- Opening Delimiter -

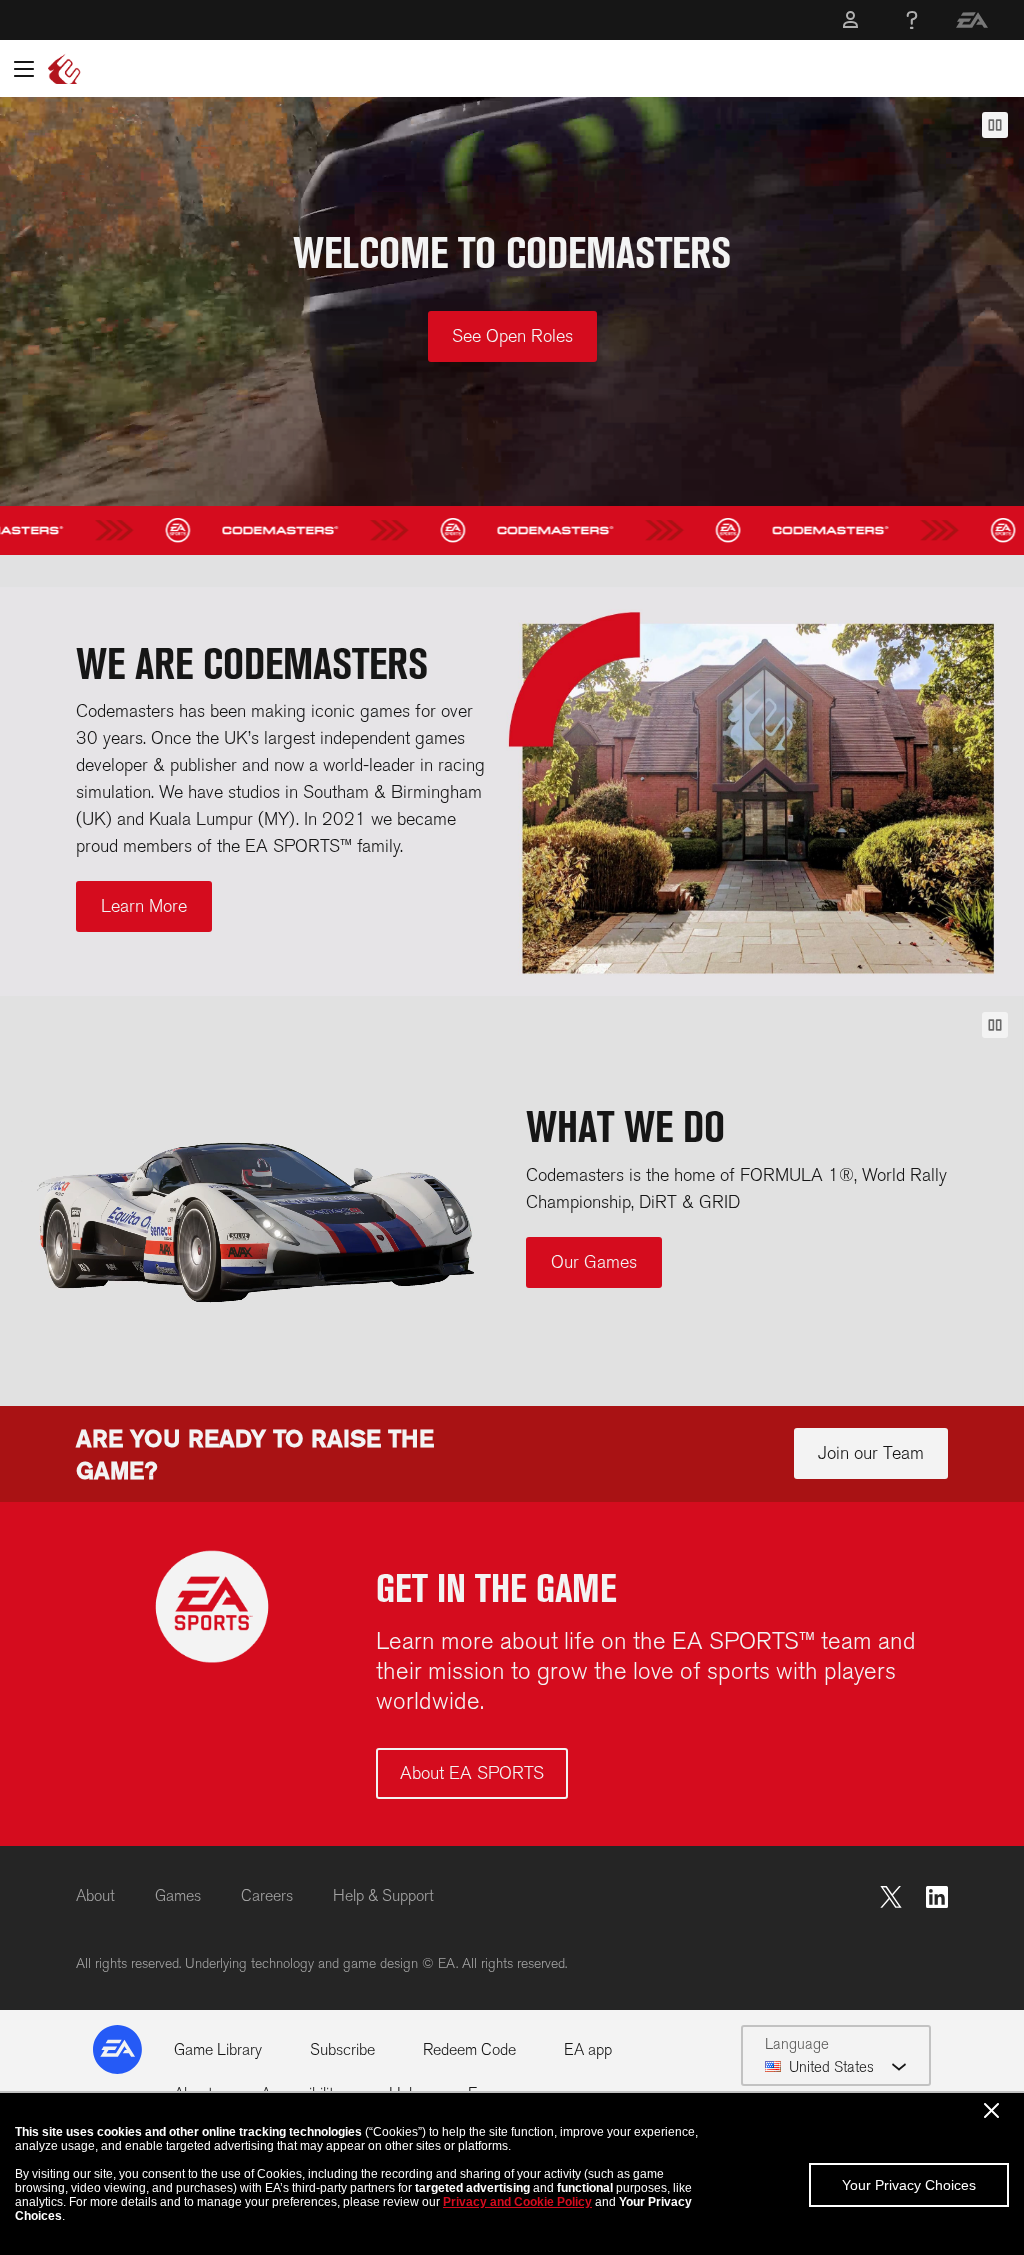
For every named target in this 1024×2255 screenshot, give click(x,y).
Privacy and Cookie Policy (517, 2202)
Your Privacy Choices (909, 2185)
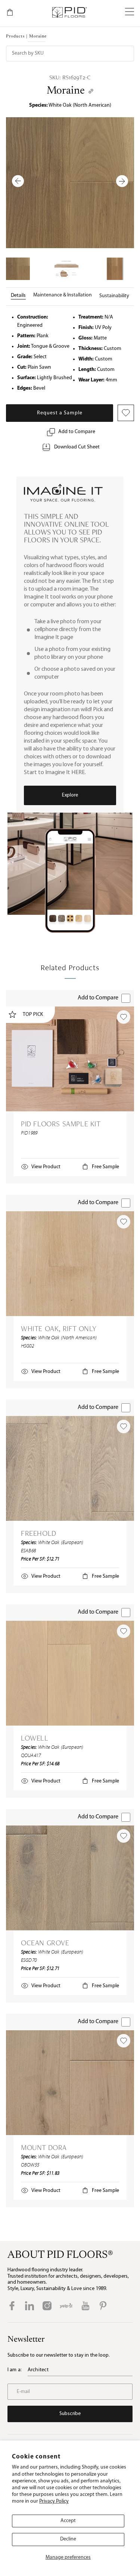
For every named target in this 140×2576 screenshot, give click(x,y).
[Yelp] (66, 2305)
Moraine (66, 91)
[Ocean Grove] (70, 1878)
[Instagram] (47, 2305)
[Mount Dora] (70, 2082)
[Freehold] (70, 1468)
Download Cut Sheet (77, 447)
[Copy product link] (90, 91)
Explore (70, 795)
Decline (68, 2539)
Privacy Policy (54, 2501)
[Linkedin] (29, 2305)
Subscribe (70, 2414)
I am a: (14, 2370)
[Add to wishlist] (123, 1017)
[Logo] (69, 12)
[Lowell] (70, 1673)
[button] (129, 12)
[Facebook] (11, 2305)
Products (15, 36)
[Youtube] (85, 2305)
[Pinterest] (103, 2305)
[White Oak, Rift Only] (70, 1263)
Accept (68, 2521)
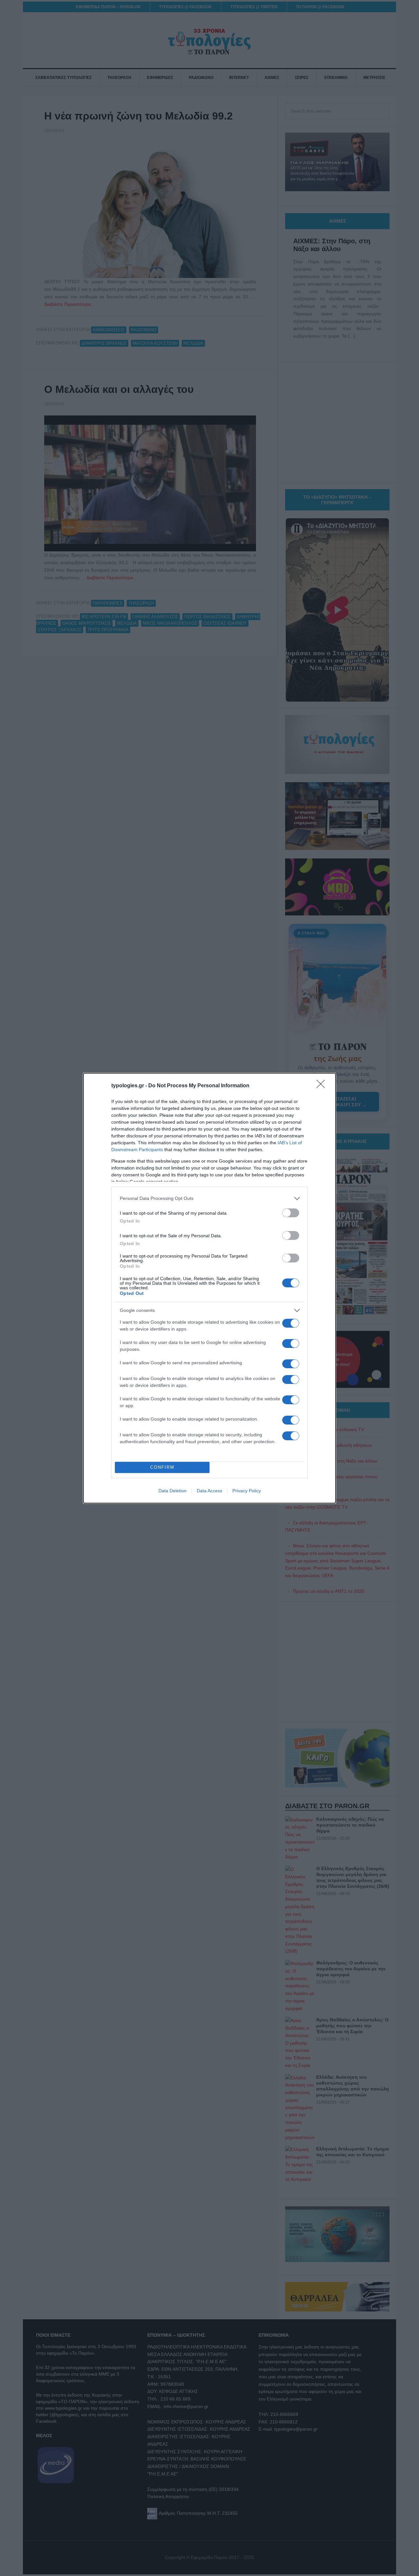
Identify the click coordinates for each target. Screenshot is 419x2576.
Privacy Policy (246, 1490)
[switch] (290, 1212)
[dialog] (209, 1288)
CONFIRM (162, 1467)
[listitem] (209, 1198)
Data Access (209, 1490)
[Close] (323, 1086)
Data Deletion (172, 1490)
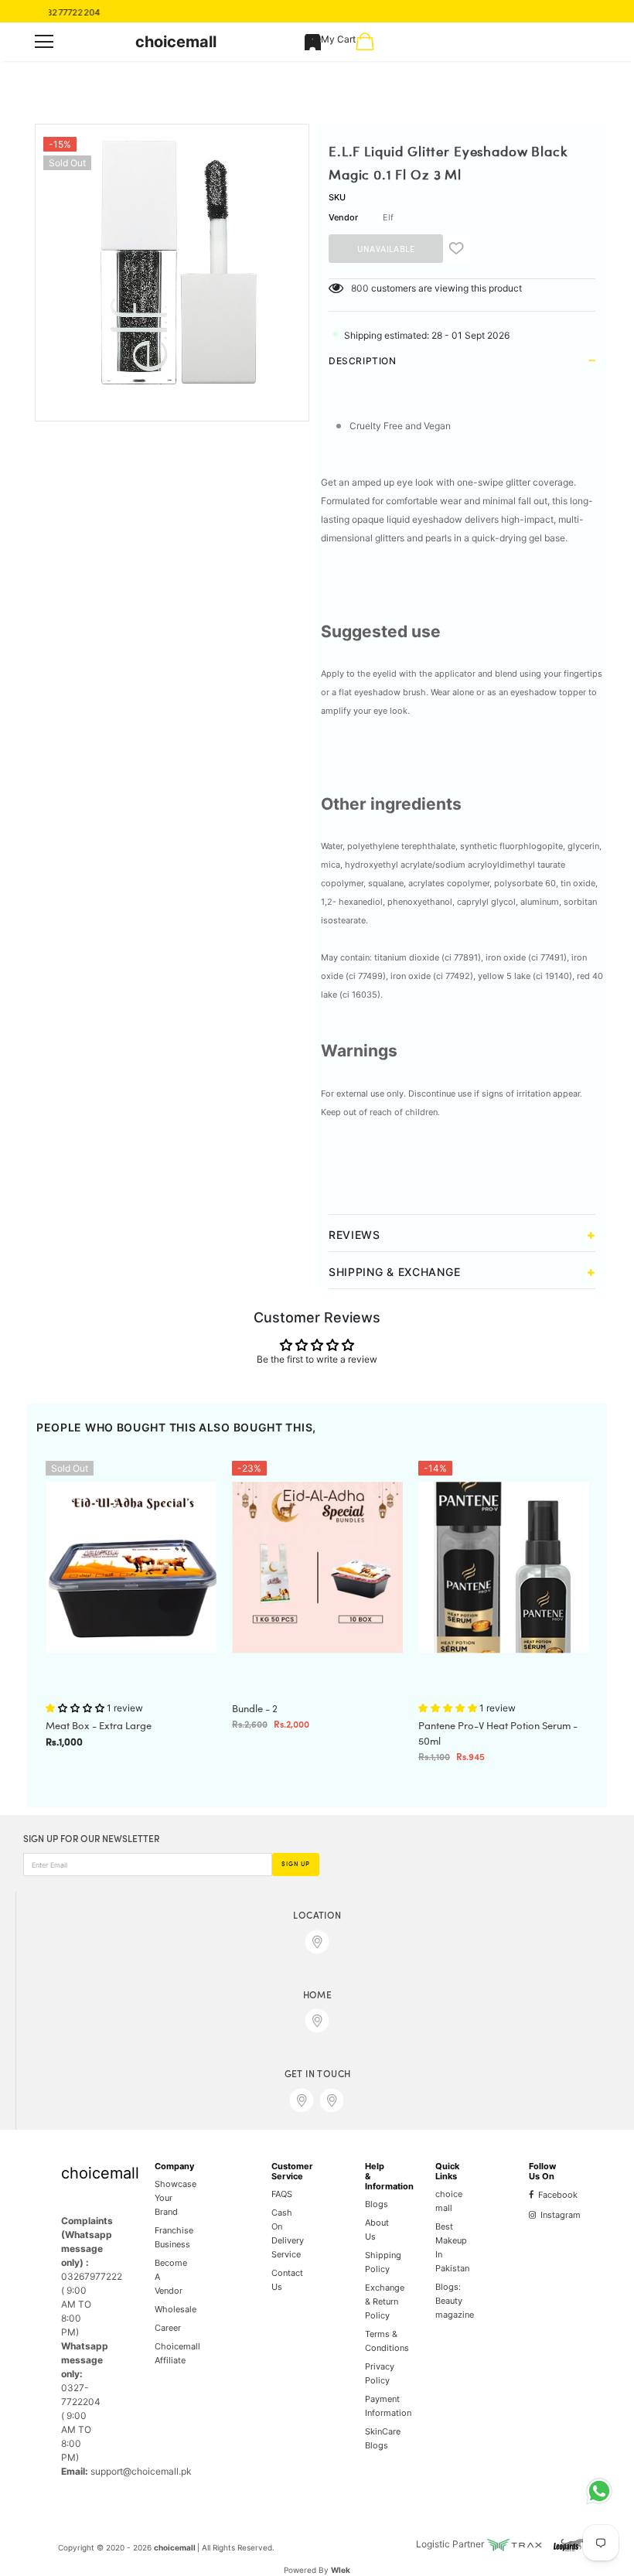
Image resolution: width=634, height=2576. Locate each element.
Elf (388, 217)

- Closing Delimiter -

Give back, unaltered, each line of the listing from the first to the line that contains "Identify the click", leaving every picture out.

For every named target in this 1024×2255 screenshot, give click(x,y).
Privacy and Cookie Policy (517, 2202)
Your Privacy Choices (909, 2185)
For every named target in this 140×2576 screenshot, give click(x,y).
[Yelp] (66, 2305)
Moraine (66, 91)
[Ocean Grove] (70, 1878)
[Instagram] (47, 2305)
[Mount Dora] (70, 2082)
[Freehold] (70, 1468)
Download Cut Sheet (77, 447)
[Copy product link] (90, 91)
Explore (70, 795)
Decline (68, 2539)
Privacy Policy (54, 2501)
[Linkedin] (29, 2305)
Subscribe (70, 2414)
I am a: (14, 2370)
[Add to wishlist] (123, 1017)
[Logo] (69, 12)
[Lowell] (70, 1673)
[button] (129, 12)
[Facebook] (11, 2305)
Products (15, 36)
[Youtube] (85, 2305)
[Pinterest] (103, 2305)
[White Oak, Rift Only] (70, 1263)
Accept (68, 2521)
Identify the click coordinates for each target. Screenshot is 419x2576.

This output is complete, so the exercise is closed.